サザンのスターティングオーバーとなった「葡萄」は愛と平和を唱えるアルバムです。

「Missing Person」、「ピースとハイライト」、「平和の鐘が鳴る」、「蛍」と実に4曲が「愛と平和」を主題にしています。


サザンのアルバムは幕の内弁当であり、多種多様なおかずが一つの箱に詰め込まれているのが常でした。

少なくとも4曲が同じテーマで一つのアルバムに入っていたことはかつてありませんでした。

まして「愛と平和」というこれまでのサザンにとっては副次的に過ぎなかったテーマをメインテーマに据えて。

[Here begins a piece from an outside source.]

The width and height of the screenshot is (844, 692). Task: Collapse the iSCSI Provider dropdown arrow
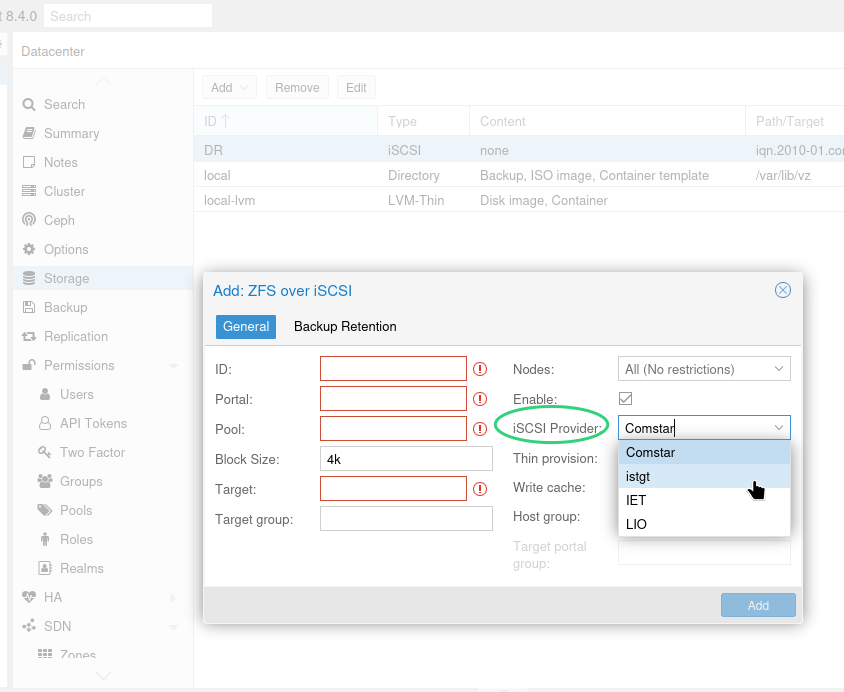779,428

これはバンドのアイデンティティをも見直す大転換と言えるでしょう。



今の私を支えるものは
胸に温もる母の言葉
若い命を無駄にするなと
子守唄を歌いながら

過ちは二度と繰り返さんと
堅く誓ったあの夏の日
未だ癒えない傷を抱(かか)えて
長い道を共に歩こう


悲しみの青空
忘れ難き顔と顔
平和の鐘が鳴る
あの音は誰のために
貴方(You)



子供の頃に戦争を体験し、「未だ癒えない傷を抱えて」戦後を生きていく。

沖縄に、広島に、長崎に、東京に、日本全土に平和が訪れ、死者の魂に弔鐘を鳴らす。

胸に沁み入る鐘の音を聞きながら、戦争を幻視し、死者に想いを馳せ、平和を噛み締める。

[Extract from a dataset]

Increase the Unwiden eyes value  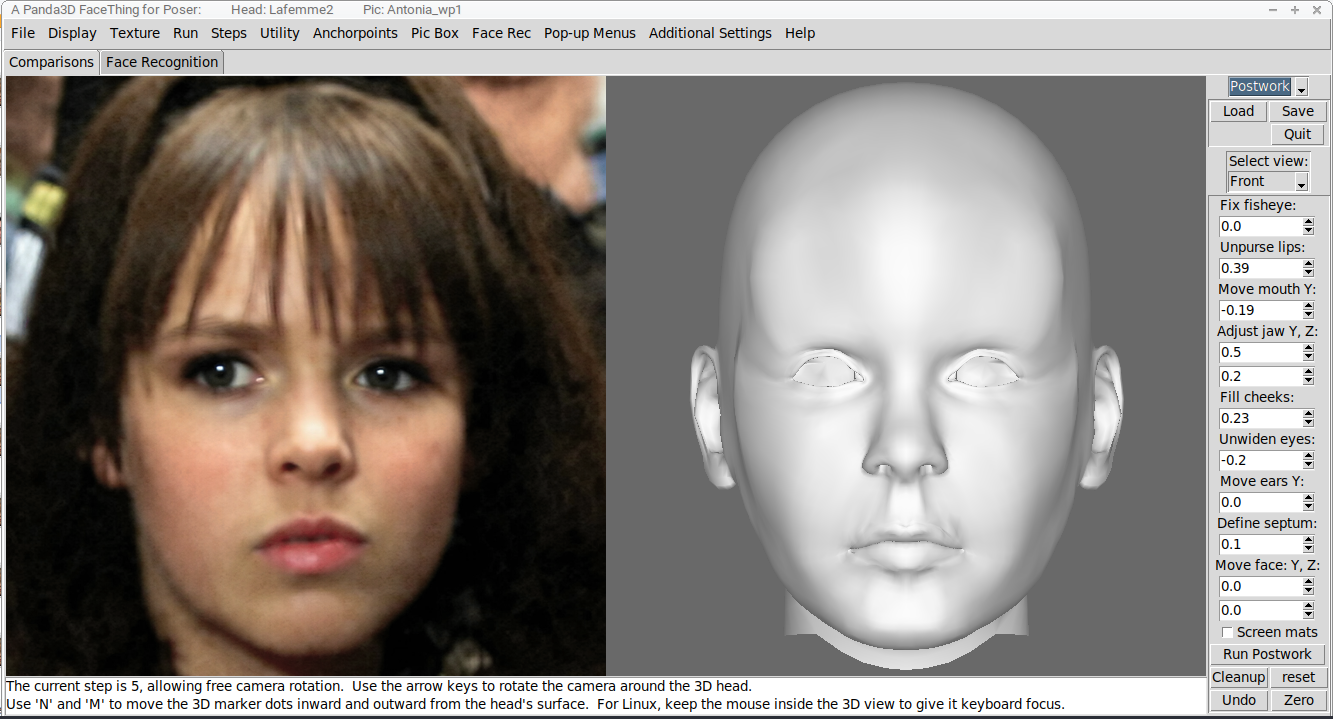pyautogui.click(x=1309, y=456)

「日本人は様々な悲しい時代を必死に生きてきた。空襲、震災と、何度となく焼け野原を体験しては立ち上がってきた。正直、よくこれほどまでに立ち上がってこられたものだと思う。きっとあの青空に侘びや寂びを込め、笑顔を絶やさずに生きてきたのだろう。」(桑田佳祐「葡萄白書」)

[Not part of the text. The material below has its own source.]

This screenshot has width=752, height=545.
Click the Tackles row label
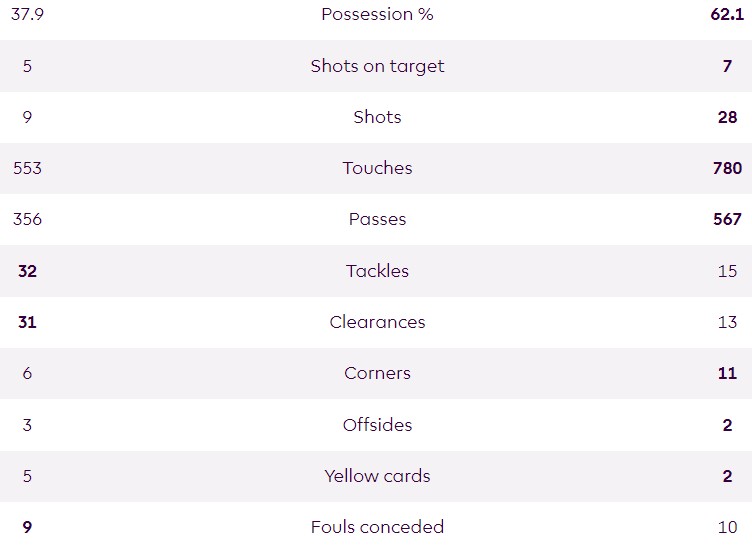coord(377,271)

「私にはこれまで実行してきたことがひとつある。それはサザンのアルバムの中に必ずハチロク(8分の6拍子)の曲を入れるという小さな計画だった。3連符のロッカバラードと言えばいいのか。『熱い胸さわぎ』なら「恋はお熱く」、『ステレオ太陽族』なら「栞(しおり)のテーマ」、『キラーストリート』なら「ひき潮〜Ebb Tide〜」がそうだった。今回もこの曲でそれが実現できて大変満足である。」(桑田佳祐「葡萄白書」)


アレンジにおいてはストリングスを大々的に導入。

これまでストリングナンバーはアルバムのラスト一曲というのが常套でしたが、「葡萄」では「はっぴいえんど」、「彼氏になりたくて」、「平和の鐘が鳴る」、「蛍」で使われています。


サザンのストリングスアレンジと言えば島健さん、金原千恵子さん。

特に島健さんは、「アロエ」、「天井棧敷の怪人」、「ワイングラスに消えた恋」にも携わっています。

「葡萄」サウンドのキーパーソンですね。